SENIORS RECEIVING Social Security celebrated the recent announcement that their benefits will increase 5.9% this January. It’s the largest cost-of-living adjustment (COLA) in 40 years, and it’s based on a measure of inflation called the Consumer Price Index for Urban Wage Earners and Clerical Workers (CPI-W).

As the name implies, CPI-W is a “monthly measure of the average change over time in the prices paid by urban wage earners and clerical workers for a market basket of consumer goods and services.” The index jumped 5.9% between the third quarters of 2020 and 2021.

There have been arguments for years that this index doesn’t accurately reflect spending by the elderly. Accordingly, in 1987, Congress directed the Bureau of Labor Statistics to develop a price index that better reflected elderly spending. This experimental inflation index for the elderly is known as CPI-E.

CPI-E uses existing data, but changes its weightings to better represent modern elderly spending. For example, the elderly spend about twice as much on medical care as the rest of the population.
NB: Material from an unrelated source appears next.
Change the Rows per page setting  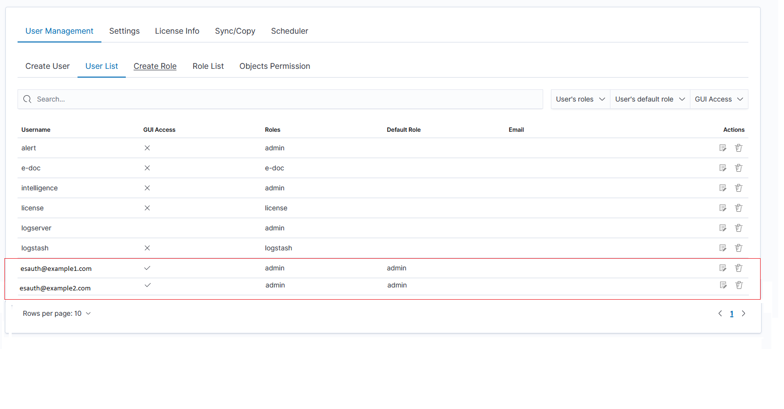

Boston College’s Center for Retirement Research recently published an intriguing paper comparing the two indexes from 1983 to 2021. The elderly index has risen faster than CPI-W, consistent with the thought that seniors must grapple with higher inflation. But more recently, the gap has narrowed.

In the first 20 years, CPI-E was 0.38 percentage point higher per year, on average, than CPI-W. For the period 2002-21, however, the elderly index was only 0.05 percentage point greater per year than the general inflation measure.

The authors identify two main reasons for this—trends in medical and transportation costs. Medical inflation has slowed in the last 20 years, and the pandemic lowered medical inflation still further. As people avoided routine visits to the doctor, medical costs actually declined 0.4% in 2020.

Meanwhile, transportation costs have risen fairly rapidly over the past two decades. In this case, however, seniors have been less hurt—because they use less transportation than the general public. In other words, transportation price increases have hit the general population harder than the elderly.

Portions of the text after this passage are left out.